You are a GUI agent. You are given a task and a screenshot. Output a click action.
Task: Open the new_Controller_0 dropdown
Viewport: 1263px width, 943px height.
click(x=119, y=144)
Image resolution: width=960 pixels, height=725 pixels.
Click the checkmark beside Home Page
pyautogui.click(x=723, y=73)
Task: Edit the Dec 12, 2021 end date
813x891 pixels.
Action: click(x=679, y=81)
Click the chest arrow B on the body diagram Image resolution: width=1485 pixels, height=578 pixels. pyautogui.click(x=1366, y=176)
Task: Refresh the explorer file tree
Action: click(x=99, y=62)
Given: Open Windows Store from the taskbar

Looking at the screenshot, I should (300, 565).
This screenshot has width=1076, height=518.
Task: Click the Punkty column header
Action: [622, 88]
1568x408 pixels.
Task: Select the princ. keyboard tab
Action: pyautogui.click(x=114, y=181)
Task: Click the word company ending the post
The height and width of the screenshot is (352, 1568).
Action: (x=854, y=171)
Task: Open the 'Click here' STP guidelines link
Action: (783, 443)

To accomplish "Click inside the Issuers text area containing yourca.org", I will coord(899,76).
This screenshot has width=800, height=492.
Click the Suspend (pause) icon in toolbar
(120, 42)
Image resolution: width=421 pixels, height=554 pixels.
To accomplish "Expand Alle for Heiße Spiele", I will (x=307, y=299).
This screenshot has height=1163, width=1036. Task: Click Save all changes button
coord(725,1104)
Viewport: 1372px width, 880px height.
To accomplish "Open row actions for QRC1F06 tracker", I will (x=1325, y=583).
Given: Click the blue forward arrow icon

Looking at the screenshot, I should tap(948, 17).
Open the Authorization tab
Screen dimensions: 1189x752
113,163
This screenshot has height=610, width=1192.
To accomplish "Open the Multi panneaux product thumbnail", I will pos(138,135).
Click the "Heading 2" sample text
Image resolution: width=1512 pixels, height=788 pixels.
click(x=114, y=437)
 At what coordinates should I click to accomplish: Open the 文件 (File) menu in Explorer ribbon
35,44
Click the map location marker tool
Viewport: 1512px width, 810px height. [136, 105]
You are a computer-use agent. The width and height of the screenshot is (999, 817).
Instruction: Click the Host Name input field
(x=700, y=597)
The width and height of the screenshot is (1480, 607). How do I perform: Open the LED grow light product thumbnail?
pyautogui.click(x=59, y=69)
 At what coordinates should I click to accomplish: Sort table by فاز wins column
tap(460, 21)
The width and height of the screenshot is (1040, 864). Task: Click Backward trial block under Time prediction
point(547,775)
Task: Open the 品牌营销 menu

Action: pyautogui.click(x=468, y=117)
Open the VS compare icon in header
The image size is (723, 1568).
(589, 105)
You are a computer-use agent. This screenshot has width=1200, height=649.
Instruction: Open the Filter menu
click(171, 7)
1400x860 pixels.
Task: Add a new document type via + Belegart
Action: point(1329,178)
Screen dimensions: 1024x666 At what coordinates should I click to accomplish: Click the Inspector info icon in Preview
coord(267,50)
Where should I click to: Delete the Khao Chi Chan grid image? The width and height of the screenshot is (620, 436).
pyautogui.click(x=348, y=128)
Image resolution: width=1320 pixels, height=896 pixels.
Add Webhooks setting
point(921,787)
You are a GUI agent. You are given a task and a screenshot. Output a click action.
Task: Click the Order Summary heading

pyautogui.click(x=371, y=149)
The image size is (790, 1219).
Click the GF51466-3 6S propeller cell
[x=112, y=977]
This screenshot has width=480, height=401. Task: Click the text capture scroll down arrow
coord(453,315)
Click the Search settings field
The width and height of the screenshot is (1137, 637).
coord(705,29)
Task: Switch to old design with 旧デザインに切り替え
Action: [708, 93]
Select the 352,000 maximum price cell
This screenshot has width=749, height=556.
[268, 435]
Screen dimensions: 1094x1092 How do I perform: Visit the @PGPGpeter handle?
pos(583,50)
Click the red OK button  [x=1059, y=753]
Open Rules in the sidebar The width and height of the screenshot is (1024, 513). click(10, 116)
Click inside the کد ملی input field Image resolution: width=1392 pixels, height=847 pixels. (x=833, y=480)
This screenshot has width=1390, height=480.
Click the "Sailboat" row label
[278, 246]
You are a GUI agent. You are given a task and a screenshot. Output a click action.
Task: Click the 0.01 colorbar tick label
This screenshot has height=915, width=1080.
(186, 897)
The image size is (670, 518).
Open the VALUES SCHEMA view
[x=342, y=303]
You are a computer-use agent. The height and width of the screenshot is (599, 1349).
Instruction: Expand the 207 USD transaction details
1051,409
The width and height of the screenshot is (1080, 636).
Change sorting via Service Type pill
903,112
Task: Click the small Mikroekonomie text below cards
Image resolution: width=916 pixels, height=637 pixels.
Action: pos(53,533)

****************

(Problem requirements) Reproduce the entire listing. Keep every word as it is.

(Exercise answer)
You are a GUI agent. You are given a task and a screenshot. Output a click action.
Task: Open the new_Controller_0 dropdown
Viewport: 1263px width, 943px height.
click(x=119, y=144)
Image resolution: width=960 pixels, height=725 pixels.
Click the checkmark beside Home Page
pyautogui.click(x=723, y=73)
Task: Edit the Dec 12, 2021 end date
813x891 pixels.
Action: click(x=679, y=81)
Click the chest arrow B on the body diagram Image resolution: width=1485 pixels, height=578 pixels. pyautogui.click(x=1366, y=176)
Task: Refresh the explorer file tree
Action: click(x=99, y=62)
Given: Open Windows Store from the taskbar

Looking at the screenshot, I should (300, 565).
This screenshot has width=1076, height=518.
Task: Click the Punkty column header
Action: [622, 88]
1568x408 pixels.
Task: Select the princ. keyboard tab
Action: pyautogui.click(x=114, y=181)
Task: Click the word company ending the post
The height and width of the screenshot is (352, 1568).
Action: (x=854, y=171)
Task: Open the 'Click here' STP guidelines link
Action: (783, 443)

To accomplish "Click inside the Issuers text area containing yourca.org", I will coord(899,76).
This screenshot has width=800, height=492.
Click the Suspend (pause) icon in toolbar
(120, 42)
Image resolution: width=421 pixels, height=554 pixels.
To accomplish "Expand Alle for Heiße Spiele", I will (x=307, y=299).
This screenshot has height=1163, width=1036. Task: Click Save all changes button
coord(725,1104)
Viewport: 1372px width, 880px height.
To accomplish "Open row actions for QRC1F06 tracker", I will (x=1325, y=583).
Given: Click the blue forward arrow icon

Looking at the screenshot, I should tap(948, 17).
Open the Authorization tab
Screen dimensions: 1189x752
113,163
This screenshot has height=610, width=1192.
To accomplish "Open the Multi panneaux product thumbnail", I will pos(138,135).
Click the "Heading 2" sample text
Image resolution: width=1512 pixels, height=788 pixels.
click(x=114, y=437)
 At what coordinates should I click to accomplish: Open the 文件 (File) menu in Explorer ribbon
35,44
Click the map location marker tool
Viewport: 1512px width, 810px height. [136, 105]
You are a computer-use agent. The width and height of the screenshot is (999, 817).
Instruction: Click the Host Name input field
(x=700, y=597)
The width and height of the screenshot is (1480, 607). How do I perform: Open the LED grow light product thumbnail?
pyautogui.click(x=59, y=69)
 At what coordinates should I click to accomplish: Sort table by فاز wins column
tap(460, 21)
The width and height of the screenshot is (1040, 864). Task: Click Backward trial block under Time prediction
point(547,775)
Task: Open the 品牌营销 menu

Action: pyautogui.click(x=468, y=117)
Open the VS compare icon in header
The image size is (723, 1568).
(589, 105)
You are a computer-use agent. This screenshot has width=1200, height=649.
Instruction: Open the Filter menu
click(171, 7)
1400x860 pixels.
Task: Add a new document type via + Belegart
Action: point(1329,178)
Screen dimensions: 1024x666 At what coordinates should I click to accomplish: Click the Inspector info icon in Preview
coord(267,50)
Where should I click to: Delete the Khao Chi Chan grid image? The width and height of the screenshot is (620, 436).
pyautogui.click(x=348, y=128)
Image resolution: width=1320 pixels, height=896 pixels.
Add Webhooks setting
point(921,787)
You are a GUI agent. You are given a task and a screenshot. Output a click action.
Task: Click the Order Summary heading

pyautogui.click(x=371, y=149)
The image size is (790, 1219).
Click the GF51466-3 6S propeller cell
[x=112, y=977]
This screenshot has width=480, height=401. Task: Click the text capture scroll down arrow
coord(453,315)
Click the Search settings field
The width and height of the screenshot is (1137, 637).
coord(705,29)
Task: Switch to old design with 旧デザインに切り替え
Action: [708, 93]
Select the 352,000 maximum price cell
This screenshot has width=749, height=556.
[268, 435]
Screen dimensions: 1094x1092 How do I perform: Visit the @PGPGpeter handle?
pos(583,50)
Click the red OK button  [x=1059, y=753]
Open Rules in the sidebar The width and height of the screenshot is (1024, 513). click(10, 116)
Click inside the کد ملی input field Image resolution: width=1392 pixels, height=847 pixels. (x=833, y=480)
This screenshot has width=1390, height=480.
Click the "Sailboat" row label
[278, 246]
You are a GUI agent. You are given a task and a screenshot. Output a click action.
Task: Click the 0.01 colorbar tick label
This screenshot has height=915, width=1080.
(186, 897)
The image size is (670, 518).
Open the VALUES SCHEMA view
[x=342, y=303]
You are a computer-use agent. The height and width of the screenshot is (599, 1349).
Instruction: Expand the 207 USD transaction details
1051,409
The width and height of the screenshot is (1080, 636).
Change sorting via Service Type pill
903,112
Task: Click the small Mikroekonomie text below cards
Image resolution: width=916 pixels, height=637 pixels.
Action: pos(53,533)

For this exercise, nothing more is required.